**Die Aufgabe**:
Fassen Sie den Absatz, der im Text zum Flugverbot für die Boeing 737 Max unten mit „In den USA haben zwei Fluglinien“ beginnt, als kurze Stichpunktliste zusammen.

**Textauszug**:

————————

Als erste Airline fordert Norwegian Air Shuttle von Boeing nun Schadenersatz wegen des Flugverbots für das Modell 737 Max. "Wir erwarten von Boeing, diese Rechnung zu übernehmen", erklärte der Billigflieger. Norwegian strich am Mittwoch rund drei Dutzend Abflüge aus Skandinavien, buchte die Passagiere um und setzte andere Flugzeuge ein. Die finanziell angeschlagene Airline gehört zu den großen Abnehmern der neuen, spritsparenderen Version der Boeing 737 in Europa.

Die US-Luftfahrtbehörde Federal Aviation Administration (FAA) begründete das Flugverbot mit "neuen Indizien", die am Absturzort gesammelt worden seien. Man habe am Mittwoch neue Satellitendaten des US-Anbieters Aireon erhalten. Die geplanten Nachbesserungen an der 737 Max werden mehrere Monate dauern, sagte der geschäftsführende FAA-Chef Dan Elwell. Er wisse nicht, wie lange das Flugverbot gelten werde.

Berichte, dass ein geplantes Softwareupdate für die 737 Max wegen des Shutdowns, also des budgetbedingten Stillstands der US-Behörden von 22. Dezember bis 25. Jänner, erst verspätet erfolgt sei, entbehrten jeglicher Grundlage, gab die Behörde am Mittwoch bekannt. Die FAA hatte lange keine Veranlassung für ein Verbot gesehen. Die Überprüfung aller verfügbaren Daten habe keine "systemischen Leistungsprobleme" bei dem Flugzeugtyp ergeben, erklärte sie zuletzt. Es gebe keine Grundlage, ihn aus dem Verkehr zu ziehen.

In den USA haben zwei Fluglinien die Boeing 737 Max 8 in ihrer Flotte: Southwest hat 34 Maschinen gekauft, American Airlines 24. Beide erklärten, volles Vertrauen in den Jet zu haben. An der allgemeinen Verunsicherung ändert es freilich nichts, zumal bekannt wurde, dass Piloten in mindestens fünf Fällen bereits vor Monaten auf Probleme mit der Software hingewiesen haben.

Nase nach unten

Übereinstimmend berichteten sie der US-Raumfahrtbehörde Nasa, die unabhängig von der FAA Flugdaten sammelt, dass sich die Nase ihres Flugzeugs kurz nach dem Start plötzlich nach unten richtete. Ein Kapitän gab zu Protokoll, dies sei zwei bis drei Sekunden nach dem Einschalten des Autopiloten geschehen. Er habe den Autopiloten abgeschaltet, worauf die Maschine ihren Aufstieg normal fortgesetzt habe.

Indem die FAA den Eindruck erwecke, sie gehe allzu routiniert über Einwände hinweg, sei sie gerade dabei, ihren guten Ruf zu verspielen. So jedenfalls sieht es Mary Schiavo, einst Generalinspekteurin im Verkehrsministerium, heute Rechtsanwältin. Man könne ein Flugzeugmodell nicht als sicher einstufen, wenn gerade zwei Maschinen dieses Modells vom Himmel gefallen seien, rügte sie. "Und wenn Sie die Gründe nicht kennen, dann spielen Sie mit dem Leben von Passagieren, wenn Sie darauf bauen, dass es nicht noch einmal passiert." Es drohe bleibender Imageschaden.

————————

**Daten zum Auffinden sichtbarer Ziele**:
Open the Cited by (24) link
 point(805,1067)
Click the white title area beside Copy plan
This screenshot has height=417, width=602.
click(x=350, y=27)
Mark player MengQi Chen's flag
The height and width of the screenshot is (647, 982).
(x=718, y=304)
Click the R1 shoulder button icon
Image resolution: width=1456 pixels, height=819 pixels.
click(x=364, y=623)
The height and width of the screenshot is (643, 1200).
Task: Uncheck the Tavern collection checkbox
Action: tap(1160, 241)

————————

**Endgültige Antwort**:
- In den USA haben Southwest (34 Maschinen) und American Airlines (24 Maschinen) die Boeing 737 Max 8 in ihrer Flotte.
- Beide Fluglinien erklärten, volles Vertrauen in den Jet zu haben.
- Die allgemeine Verunsicherung bleibt dennoch bestehen.
- Piloten hatten in mindestens fünf Fällen bereits vor Monaten auf Probleme mit der Software hingewiesen.